III. Le devoir transcende la liberté
Selon Durkheim, le devoir est dicté par des facteurs externes comme la société ou l’éducation. L’homme n’a pas son mot à dire sur le contenu du devoir, ni même du bien fondé de celui-ci. En ce sens, le devoir représente une obligation qui retire à l’homme sa liberté d’agir comme bon lui semble. Il s’agit de l’Hétéronomie : le phénomène qui destine l’homme à subir ses devoirs. D’un autre côté, le principe d’ « autonomie » incite l’homme à s’interroger, puis à comprendre l’essence même de son devoir. Ce faisant, il réalise de lui-même la nécessité de s’en acquitter en vue de veiller au bien commun. Dans cette optique, le devoir ne relève plus d’une simple obligation. L’individu comprend la valeur du devoir. Il reconnait le devoir et accepte pleinement, de son plein gré de s’y plier.
Concrètement, si un parent élève son enfant parce qu’il est communément admis que c’est son devoir, il s’agit d’hétéronomie. Par contre, s’il comprend que son enfant a besoin qu’il l’élève, et pourquoi il en a besoin, il s’agit d’autonomie. Dans les deux cas, porté par son sens moral, il fait son devoir. Face à la nature abstraite de la notion de liberté, mais aussi par la nature changeante des circonstances, on ne peut pas trancher définitivement si l’homme agit en toute liberté ou par conscience dans ses devoirs. Mais dès lors qu’il a conçu le sens même du devoir, il devrait agir par liberté. C’est d’ailleurs dans cette optique que la liberté peut également retrouver toute sa valeur, comme le disait Spinoza : « Je dis que cette chose est libre qui existe et qui agit par la seule nécessité de sa nature, et contrainte cette chose qui est déterminée par une autre à exister et à agir selon une modalité précise et déterminée ».

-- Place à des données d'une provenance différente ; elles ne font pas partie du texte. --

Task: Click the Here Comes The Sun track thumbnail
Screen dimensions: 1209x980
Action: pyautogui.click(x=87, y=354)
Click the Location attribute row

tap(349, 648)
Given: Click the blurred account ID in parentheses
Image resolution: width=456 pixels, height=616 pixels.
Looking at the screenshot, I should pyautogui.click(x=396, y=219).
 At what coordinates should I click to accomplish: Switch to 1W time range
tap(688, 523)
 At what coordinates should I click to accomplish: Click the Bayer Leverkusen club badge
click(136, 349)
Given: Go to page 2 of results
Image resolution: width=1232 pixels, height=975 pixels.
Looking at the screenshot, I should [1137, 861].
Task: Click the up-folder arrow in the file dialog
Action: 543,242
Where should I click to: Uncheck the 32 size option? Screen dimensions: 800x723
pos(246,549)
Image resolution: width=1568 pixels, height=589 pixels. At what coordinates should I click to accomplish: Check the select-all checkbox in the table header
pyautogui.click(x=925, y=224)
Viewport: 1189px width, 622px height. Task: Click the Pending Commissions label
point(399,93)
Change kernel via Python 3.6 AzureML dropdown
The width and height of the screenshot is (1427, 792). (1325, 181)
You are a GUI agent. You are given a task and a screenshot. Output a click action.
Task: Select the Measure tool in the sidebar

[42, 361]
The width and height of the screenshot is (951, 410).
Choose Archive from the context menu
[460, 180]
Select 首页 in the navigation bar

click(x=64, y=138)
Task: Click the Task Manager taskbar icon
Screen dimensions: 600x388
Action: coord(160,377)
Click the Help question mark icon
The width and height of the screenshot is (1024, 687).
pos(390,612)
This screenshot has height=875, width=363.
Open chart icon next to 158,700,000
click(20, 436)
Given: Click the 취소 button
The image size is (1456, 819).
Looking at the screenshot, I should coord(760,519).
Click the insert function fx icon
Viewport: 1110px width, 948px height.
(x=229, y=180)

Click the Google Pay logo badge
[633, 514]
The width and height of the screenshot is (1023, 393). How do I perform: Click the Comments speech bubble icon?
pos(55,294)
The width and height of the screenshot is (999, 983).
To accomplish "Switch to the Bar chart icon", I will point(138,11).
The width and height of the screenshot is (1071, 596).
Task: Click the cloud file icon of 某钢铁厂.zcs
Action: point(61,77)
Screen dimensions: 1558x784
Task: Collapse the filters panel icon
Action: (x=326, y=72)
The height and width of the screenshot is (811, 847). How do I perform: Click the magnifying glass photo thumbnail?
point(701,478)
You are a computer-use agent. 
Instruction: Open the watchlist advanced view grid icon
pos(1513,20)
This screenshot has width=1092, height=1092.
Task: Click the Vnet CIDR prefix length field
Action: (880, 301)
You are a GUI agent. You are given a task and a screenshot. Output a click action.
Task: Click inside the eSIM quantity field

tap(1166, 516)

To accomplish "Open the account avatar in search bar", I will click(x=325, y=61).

Théoriquement, il n’y aurait pas lieu de définir un acte comme relevant du devoir si chacun pouvait s’y soustraire comme chacun l’entend. Le devoir implique une soumission à la loi intérieure qu’est la morale. Mais en parlant de soumission, nul ne voudrait placer son être sous une autre autorité que par un acte de liberté. Si le devoir part d’une hétéronomie, c’est-à-dire un acte automatique, non raisonné qui entrave la liberté individuelle, comprendre l’essence du devoir permet de passer outre le sentiment de contrainte. En effet, reconnaitre ses devoirs conduit l’homme à accepter de manière réfléchie, et en toute liberté à agir conformément à la morale. Ainsi, à la notion de « liberté » conventionnelle s’ajoute un autre sens : le désir de comprendre le fondement rationnel qui se cache derrière un acte ou une décision.